U.S. Rep. Rashida Tlaib may persist the next two years calling out Sen. Marco Rubio’s 800,000 Jewish constituents for dual loyalty, but not likely from Capitol Hill after 2020.

Tlaib is about as vulnerable as an incumbent candidate can be. Reps. Ilhan Omar and Alexandria Ocasio-Cortez can look forward to better chances for re-election.

Prominent Democrats made it official this past week: They announced formation of an organization to counter anti-Israel activities in Congress, which will probably mean aiding candidates who challenge Tlaib, Omar and Ocasio-Cortez in their 2020 Democratic primaries.

“Most Democrats are strongly pro-Israel and we want to keep it that way,” Mark Mellman, president of the Democratic Majority for Israel, told The New York Times. “There are a few discordant voices, but we want to make sure that what’s a very small problem doesn’t metastasize into a bigger problem.”

Any candidate who challenges Tlaib, Omar or Ocasio-Cortez must do far more than condemn their political positions to discredit them. They must separate what this is not about from what this is about.

The Democratic Majority for Israel will probably compete with other political forces to oust the trio. Pro-Israel groups and individuals plus local political forces will likely to do their utmost to retire all three, each of whom has made statements unfairly casting Israel as the beast and the Palestinians as the beauty in the Middle East.

Each congresswoman represents districts dominated by Democrats, so the primary election may be the only practical chance to challenge them electorally. Announcement of Majority Democrats for Israel comes amid a backdrop of Congress struggling over pro-Israel legislation.

This underscores what the pushback against Tlaib, Omar and Ocasio-Cortez is not about. By no means is it about legitimate criticism of Israel. It is about deception and distorted, broad-brushed accusations, as with Omar’s claim of Israel’s “evil doings” and her flip-flop supporting the Israeli boycott movement known as BDS.

Nor is it about their identities. Tlaib and Omar, both Muslims, have already played the religion card as Tlaib declared, with no provocation, “Yes, I am Muslim and Palestinian. Get over it.” True, some of their critics equate Islam with terrorism, but they are in the minority.

It is likewise not about Israeli “oppression” comparable to racism in America. Many Palestinians – certainly not all – seek control of Israel if not the death of its Jewish inhabitants. Is that what racial minorities here want for white America?

Anti-Israel positions are not necessarily limited to a small minority among Democrats and could blossom into a British-type scenario, where the Labour Party is hostile to Israel and some of its leaders are considered anti-Semitic.

It is not about civil discourse but abrasive confrontation. When the Senate considered pro-Israel legislation as its first order of business, Tlaib declared, “They forgot what country they represent,” prompting Sen. Marco Rubio of Florida to accuse her of raising the “dual loyalty” canard against American Jews, including those 800,000 who live in his state; Rubio is not Jewish.

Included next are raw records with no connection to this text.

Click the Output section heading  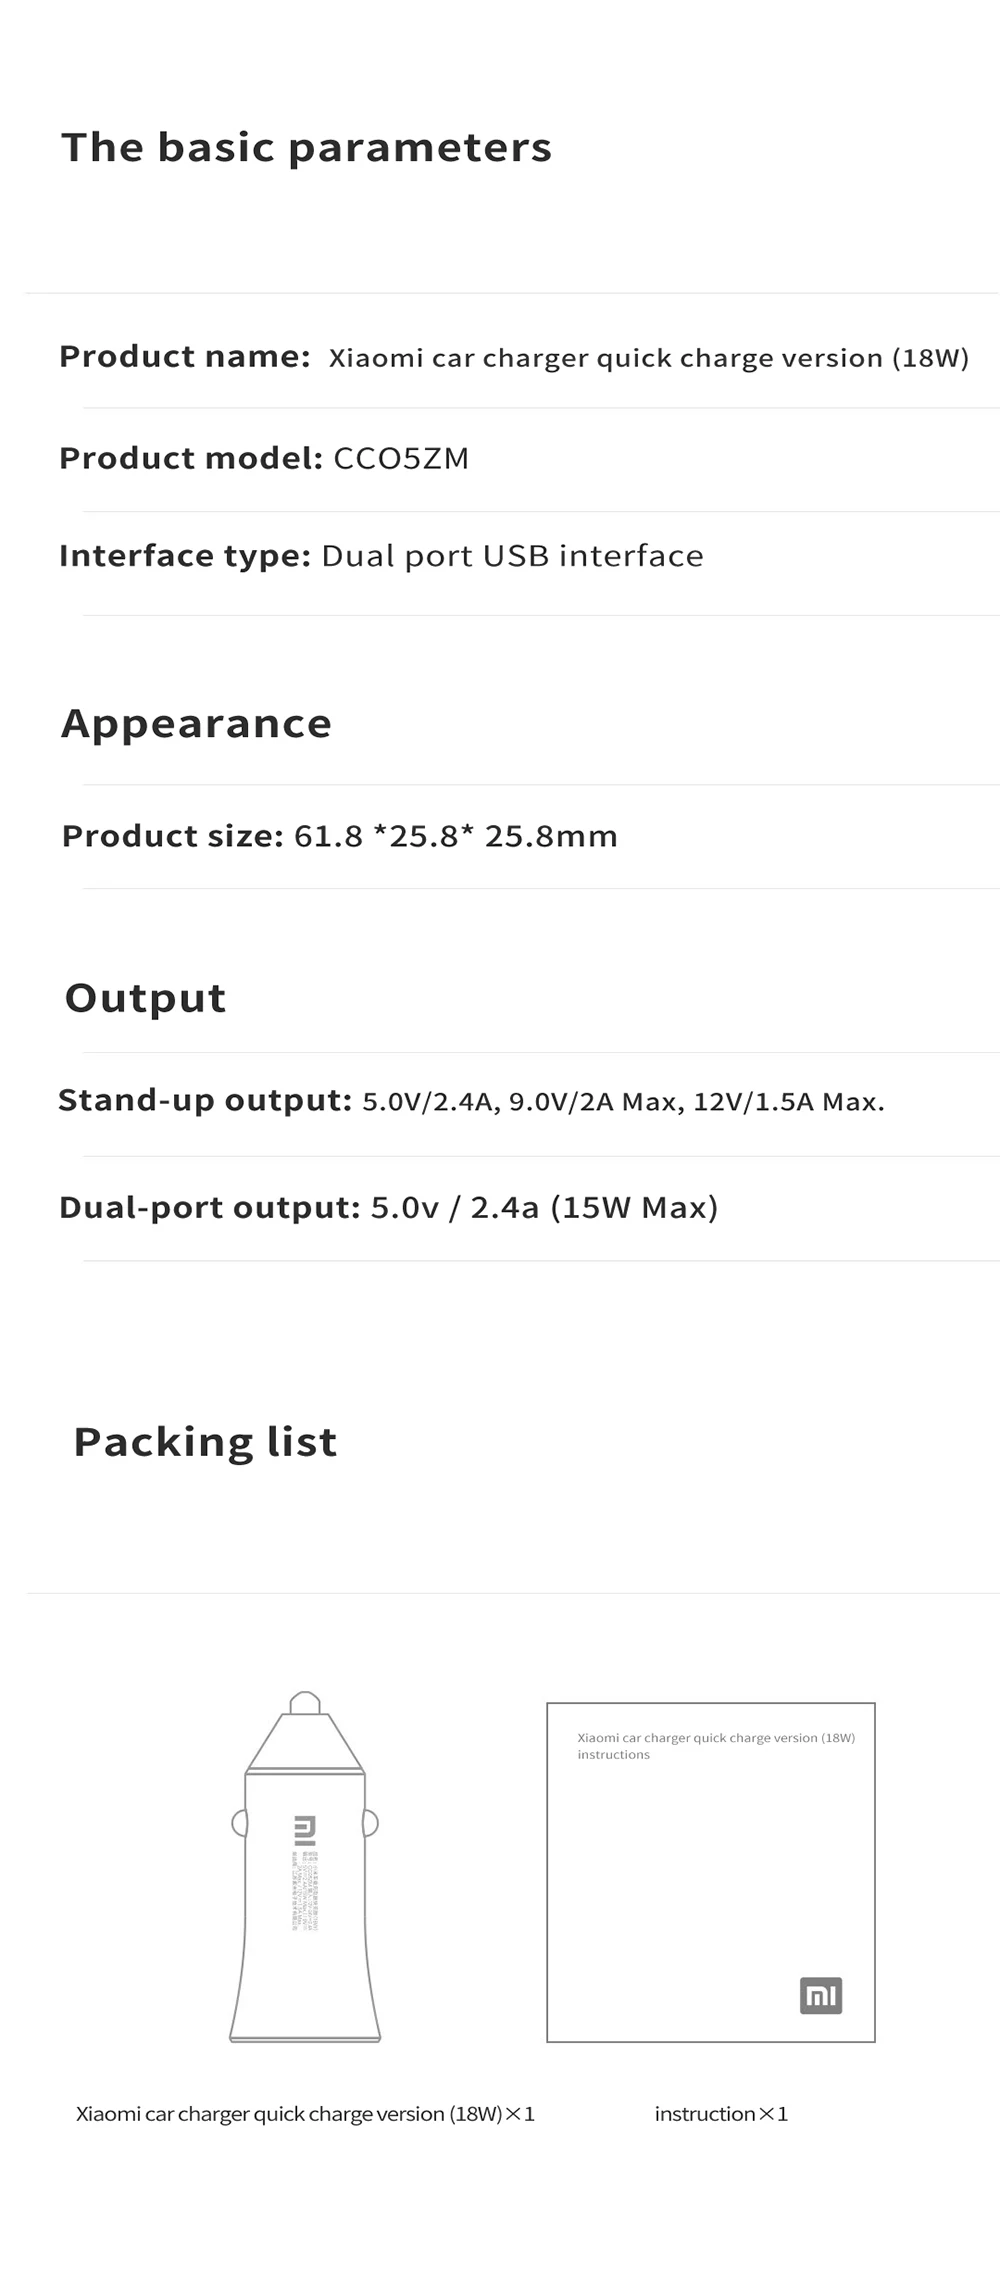pyautogui.click(x=146, y=998)
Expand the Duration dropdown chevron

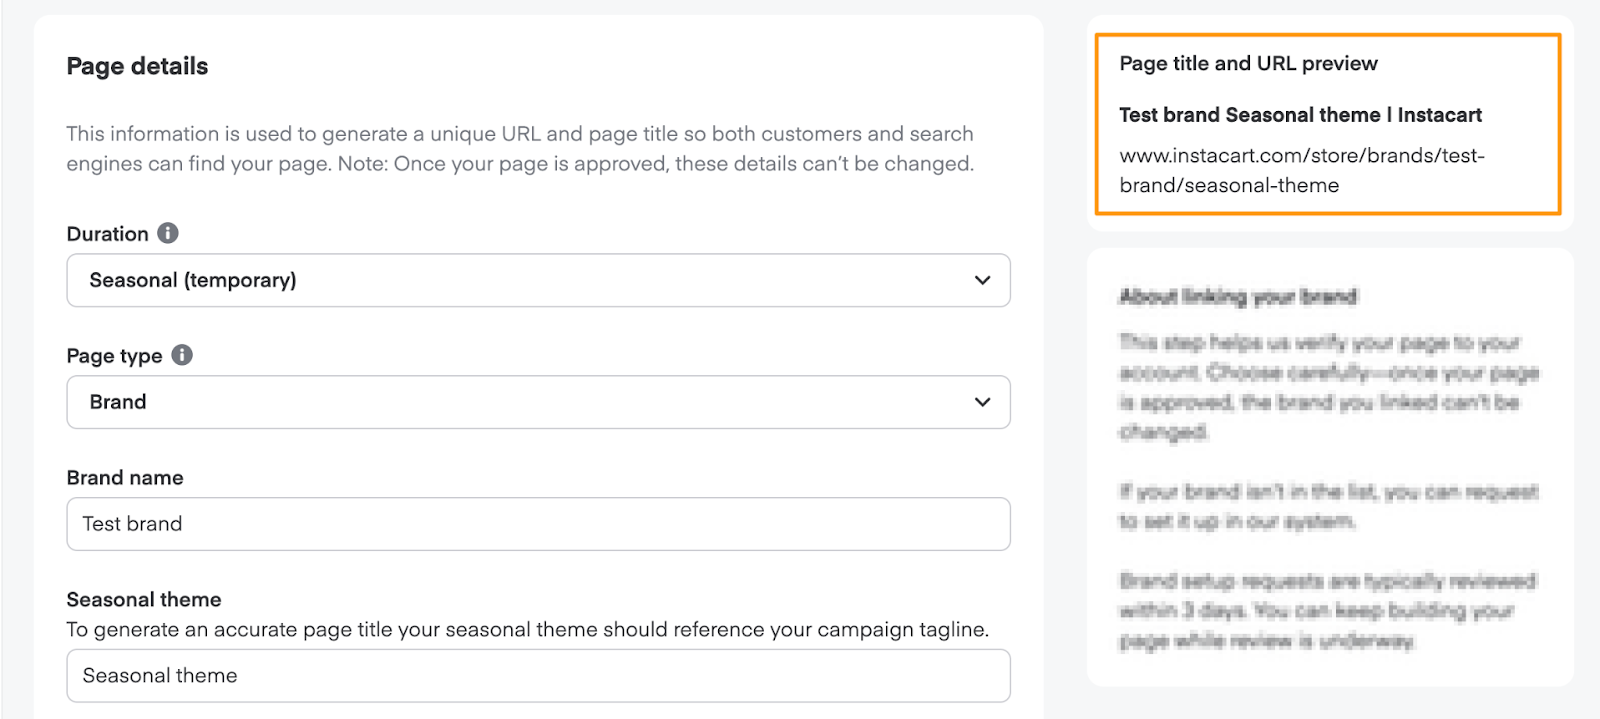click(981, 280)
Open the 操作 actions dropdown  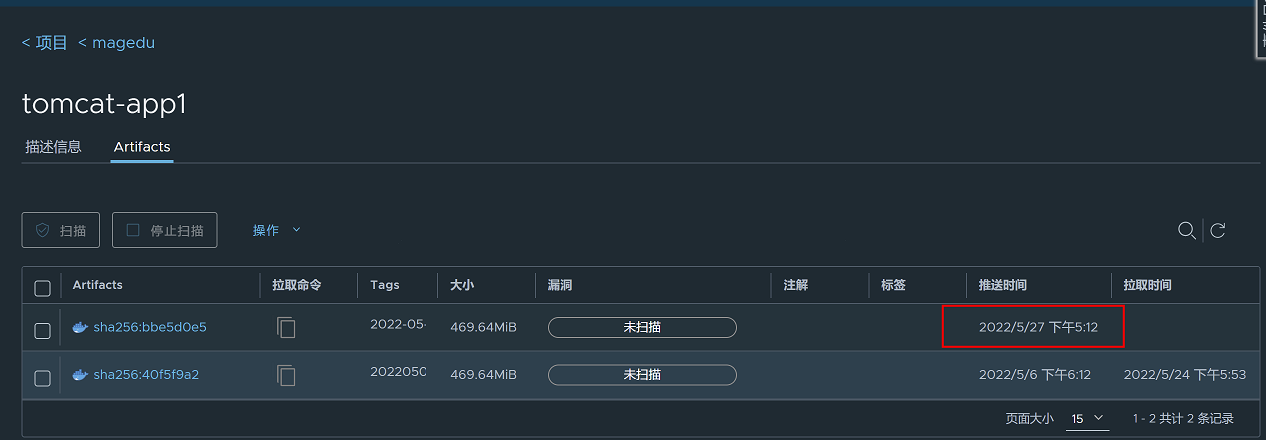pyautogui.click(x=277, y=230)
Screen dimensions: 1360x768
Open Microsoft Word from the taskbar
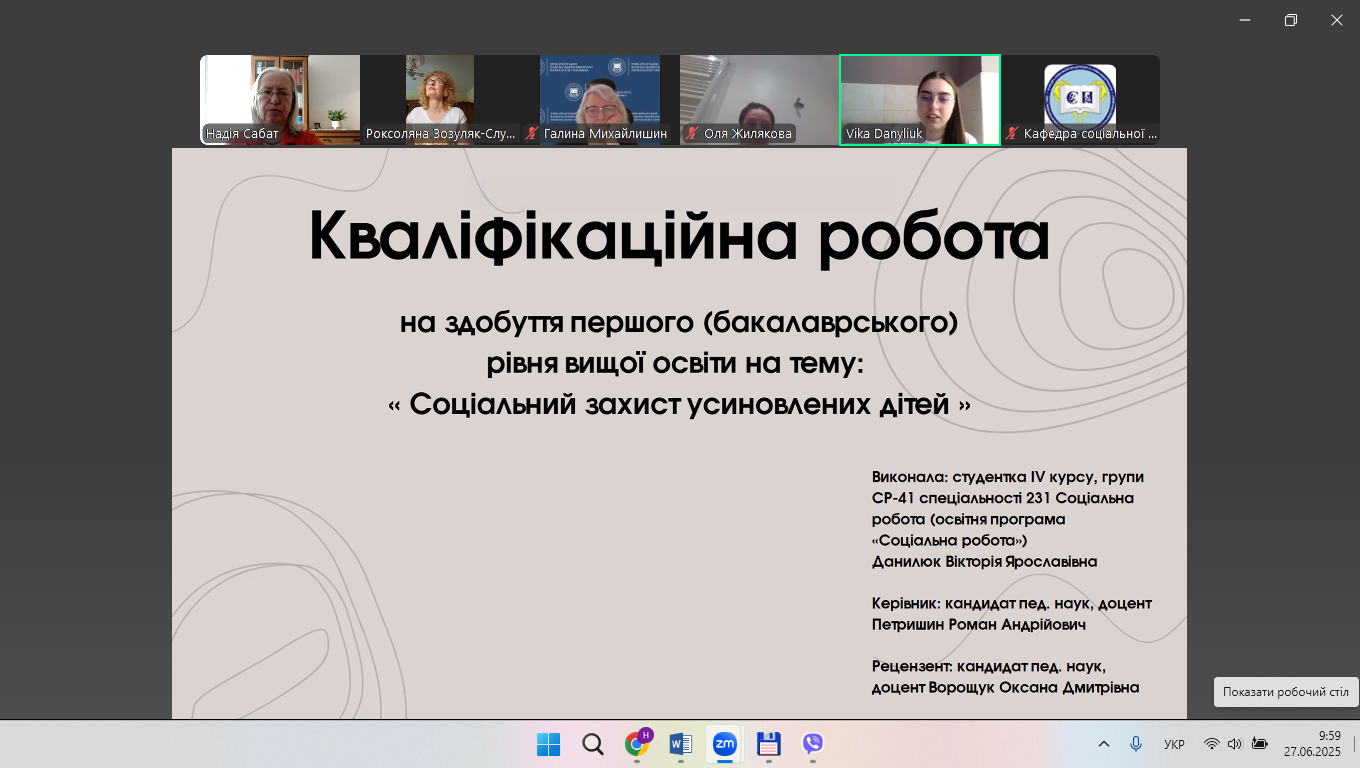[681, 744]
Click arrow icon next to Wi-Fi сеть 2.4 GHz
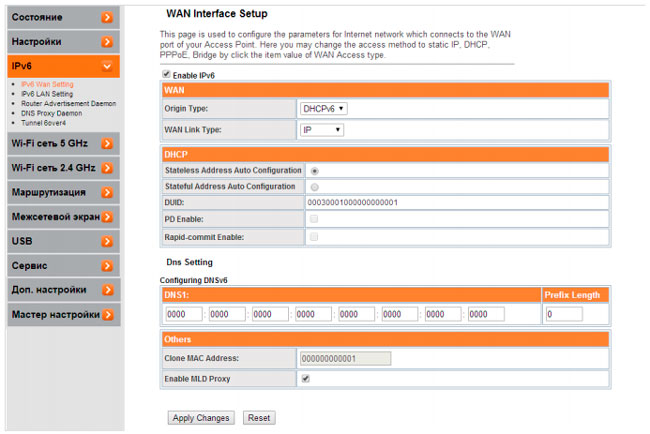The height and width of the screenshot is (434, 650). (107, 167)
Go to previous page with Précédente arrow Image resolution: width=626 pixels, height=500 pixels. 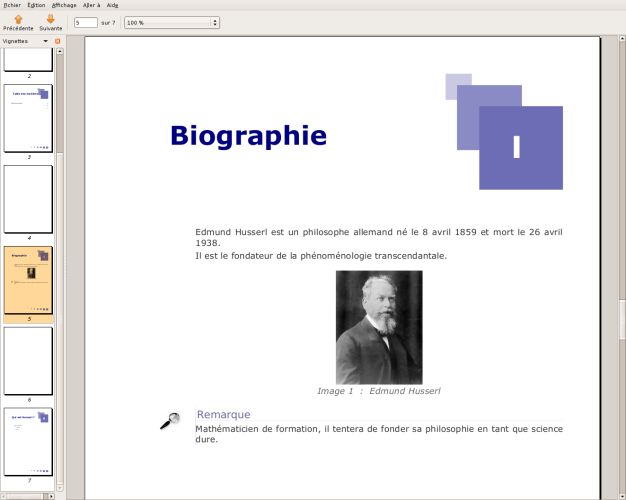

Tlaib and other harsh critics of Israel yield no middle ground: Israel is the bad guy and the Palestinians are innocent victims. Interestingly, a Jewish member of the Hallandale Beach commission in Florida characterized Tlaib as a potential terrorist, and in turn another Jewish commission member proposed censure for her colleague’s overbaked reaction. Jews are notorious for criticizing one another. If Palestinians cannot do the same when it is valid, how do they expect to be taken seriously?

Tlaib must already contend with local politics, considering that she edged out her nearest challenger – Detroit City Council President Brenda Jones – by 900 votes in last year’s primary with her 31 percent win, according to the Times. Jones was among four prominent African-American candidates to take a combined 54 percent of the vote. A white mayor from a Detroit suburb received the remainder of the votes.

Omar won a respectable 48 percent of the vote during her primary in Minneapolis, and she was named to the House Foreign Affairs Committee, which addresses Middle East issues. Her perch on this committee would grant the Somali-born Muslim an opportunity for voting and voicing positions on Israel-Palestinian issues, but the spot will also leave her vulnerable to attacks from the pro-Israel side should she antagonize them.

Ocasio-Cortez is already a political legend for ousting Rep. Joseph Crowley in her 2018 primary. Allies of Crowley, who represented portions of Queens and the Bronx, are among those who are contemplating a challenge in 2020.

Hopefully, their challengers will persuade voters with a strong case for replacing them. The case is there.